Itas, il Consiglio d'amministrazione rinvia la scelta del direttore generale, mentre la piazza delle Donne Lavoratrici viene invasa dalle api
I nomi caldi, segnalati dai 'cacciatori di teste' della Key2People, sarebbero quelli di Raffaele Agrusti, Andrea Battista, Alberto Maturi e Bruno Scaroni. Costituito all'interno del consiglio un gruppo di lavoro per approfondire profili e competenze rispondenti alla "dimensione di Itas e dei suoi valori mutualistici"

TRENTO. Il Consiglio di amministrazione di Itas si è riunito martedì 9 in seduta straordinaria e gli auspici, almeno inizialmente, non erano proprio dei migliori.
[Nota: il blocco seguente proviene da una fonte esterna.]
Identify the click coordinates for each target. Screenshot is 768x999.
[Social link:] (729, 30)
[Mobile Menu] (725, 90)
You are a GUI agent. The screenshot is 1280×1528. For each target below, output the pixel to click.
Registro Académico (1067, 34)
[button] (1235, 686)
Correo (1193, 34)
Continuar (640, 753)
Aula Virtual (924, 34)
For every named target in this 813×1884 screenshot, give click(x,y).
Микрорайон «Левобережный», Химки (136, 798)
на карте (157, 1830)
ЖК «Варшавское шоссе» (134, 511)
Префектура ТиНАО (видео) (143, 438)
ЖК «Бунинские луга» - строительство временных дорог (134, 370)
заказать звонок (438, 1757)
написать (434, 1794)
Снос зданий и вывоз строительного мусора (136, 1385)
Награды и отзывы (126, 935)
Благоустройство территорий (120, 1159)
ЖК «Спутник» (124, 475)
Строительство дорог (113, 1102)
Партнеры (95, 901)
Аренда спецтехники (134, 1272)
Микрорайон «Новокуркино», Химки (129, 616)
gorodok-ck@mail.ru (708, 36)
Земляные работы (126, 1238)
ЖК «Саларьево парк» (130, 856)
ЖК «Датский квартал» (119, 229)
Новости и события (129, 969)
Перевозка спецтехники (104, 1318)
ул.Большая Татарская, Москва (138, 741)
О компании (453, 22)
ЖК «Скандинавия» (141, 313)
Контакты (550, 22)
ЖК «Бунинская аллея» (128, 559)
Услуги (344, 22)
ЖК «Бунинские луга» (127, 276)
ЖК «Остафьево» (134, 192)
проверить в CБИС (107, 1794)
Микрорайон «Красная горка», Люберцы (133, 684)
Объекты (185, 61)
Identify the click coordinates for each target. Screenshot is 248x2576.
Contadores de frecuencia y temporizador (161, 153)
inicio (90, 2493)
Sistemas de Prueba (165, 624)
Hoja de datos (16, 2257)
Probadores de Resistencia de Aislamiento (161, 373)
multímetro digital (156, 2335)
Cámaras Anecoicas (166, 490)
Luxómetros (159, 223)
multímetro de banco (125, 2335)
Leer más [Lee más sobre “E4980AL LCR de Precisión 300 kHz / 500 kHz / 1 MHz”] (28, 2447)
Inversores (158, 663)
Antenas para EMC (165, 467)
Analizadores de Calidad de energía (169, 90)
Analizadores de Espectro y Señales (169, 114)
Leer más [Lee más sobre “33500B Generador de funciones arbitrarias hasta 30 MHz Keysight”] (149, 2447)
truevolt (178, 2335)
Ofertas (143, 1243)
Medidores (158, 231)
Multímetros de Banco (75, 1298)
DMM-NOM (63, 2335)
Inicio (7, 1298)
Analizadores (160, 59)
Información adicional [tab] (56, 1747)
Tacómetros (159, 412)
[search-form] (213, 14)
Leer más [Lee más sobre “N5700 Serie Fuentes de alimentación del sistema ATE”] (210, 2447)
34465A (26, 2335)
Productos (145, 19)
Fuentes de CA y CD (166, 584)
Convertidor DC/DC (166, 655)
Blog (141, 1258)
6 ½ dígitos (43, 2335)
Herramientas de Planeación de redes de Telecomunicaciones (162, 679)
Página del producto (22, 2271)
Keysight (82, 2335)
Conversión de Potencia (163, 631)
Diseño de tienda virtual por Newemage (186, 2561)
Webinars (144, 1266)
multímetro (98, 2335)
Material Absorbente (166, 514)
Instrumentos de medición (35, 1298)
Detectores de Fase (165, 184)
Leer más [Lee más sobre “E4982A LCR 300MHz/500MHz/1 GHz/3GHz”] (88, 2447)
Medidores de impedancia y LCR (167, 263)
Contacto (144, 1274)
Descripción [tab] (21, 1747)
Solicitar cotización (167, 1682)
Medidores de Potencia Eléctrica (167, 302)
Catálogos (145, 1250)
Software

Non tanto per la nota vicenda giudiziaria che ha investito la Mutua, ma perché piazza delle Donne Lavoratrici, poche ore prima, si presentava completamente bloccata da uno sciame di migliaia di api, un evento che qualche malizioso passante ha associato alle sette piaghe d'Egitto e in particolare all'invasione delle cavallette.
I Vigili del fuoco sono stati immediatamente allertati e sono intervenuti per rimuovere il nido e consegnarlo, dopo averlo messo al riparo in una casetta in legno, a qualche apicoltore trentino. Nel frattempo il Consiglio d'amministrazione ha rinviato la nomina del direttore generale del post Ermanno Grassi.
La decisione è stata rimandata alla prossima riunione per valutare approfonditamente il profilo migliore tramite un'agenzia specializzata per individuare le candidature alla carica di direttore generale: i nomi segnalati dai cacciatori di teste della Key2People sarebbero quelli di Raffaele Agrusti, nel passato amministratore delegato di Generali e attualmente in Rai e secondo gli addetti ai lavori in pole position, Andrea Battista, Alberto Maturi e Bruno Scaroni.
Il presidente Giovanni Di Benedetto non parla al termine della seduta, ma si esprime attraverso l'ufficio stampa di Itas e comunica che "al fine di effettuare la migliore valutazione - spiega la nota - dopo ampio e approfondito dibattito, l'intervento di tutti i consiglieri presenti, su proposta del Presidente ha costituito al suo interno un gruppo di lavoro che approfondisca profili, competenze, professionale le più rispondenti alla dimensione di Itas e dei suoi valori mutualistici".
I vertici della Mutua hanno inoltre dato avvio ai lavori per la realizzazione di un piano organico, strutturale, organizzativo di deleghe, competenze e controllo a garanzia di trasparenza, efficienza e legittimità, come da mandato dell’assemblea dei delegati e in pieno accordo alle richieste di dipendenti e agenti.
La governance, insomma, temporeggia e prende tempo. Anche se il Consiglio è andato via liscio, fonti interne spiegano che contatti e telefonate si sarebbero sprecate negli scorsi giorni e in particolare nelle ultime ore per arrivare quantomeno compatti sulle azioni da intraprendere al termine della riunione, per non prestare il fianco in questo periodo difficile.
Nonostante le rassicurazioni del presidente, i beninformati parlano, inoltre, di un Di Benedetto che non si lascerebbe consigliare se non dalle persone sbagliate e una governance che avrebbe perso tranquillità e lucidità. Al presidente sarebbe stata chiesta una rottura rispetto al passato: meno 'io' e più 'noi' per un maggior dialogo e un coinvolgimento reale degli organi della Mutua, mentre in tanti aspettano la documentazione e che qualcuno racconti quanto è realmente successo.
Se una delle preoccupazioni maggiori sarebbe quella di non aspettare che gli eventi si assestino da soli, nel frattempo il Consiglio dovrebbe aver dato il benservito a Paolo Gatti, direttore finanza e bilancio, finito nelle indagini per la compravendita del mega attico di Piazza Silvio Pellico.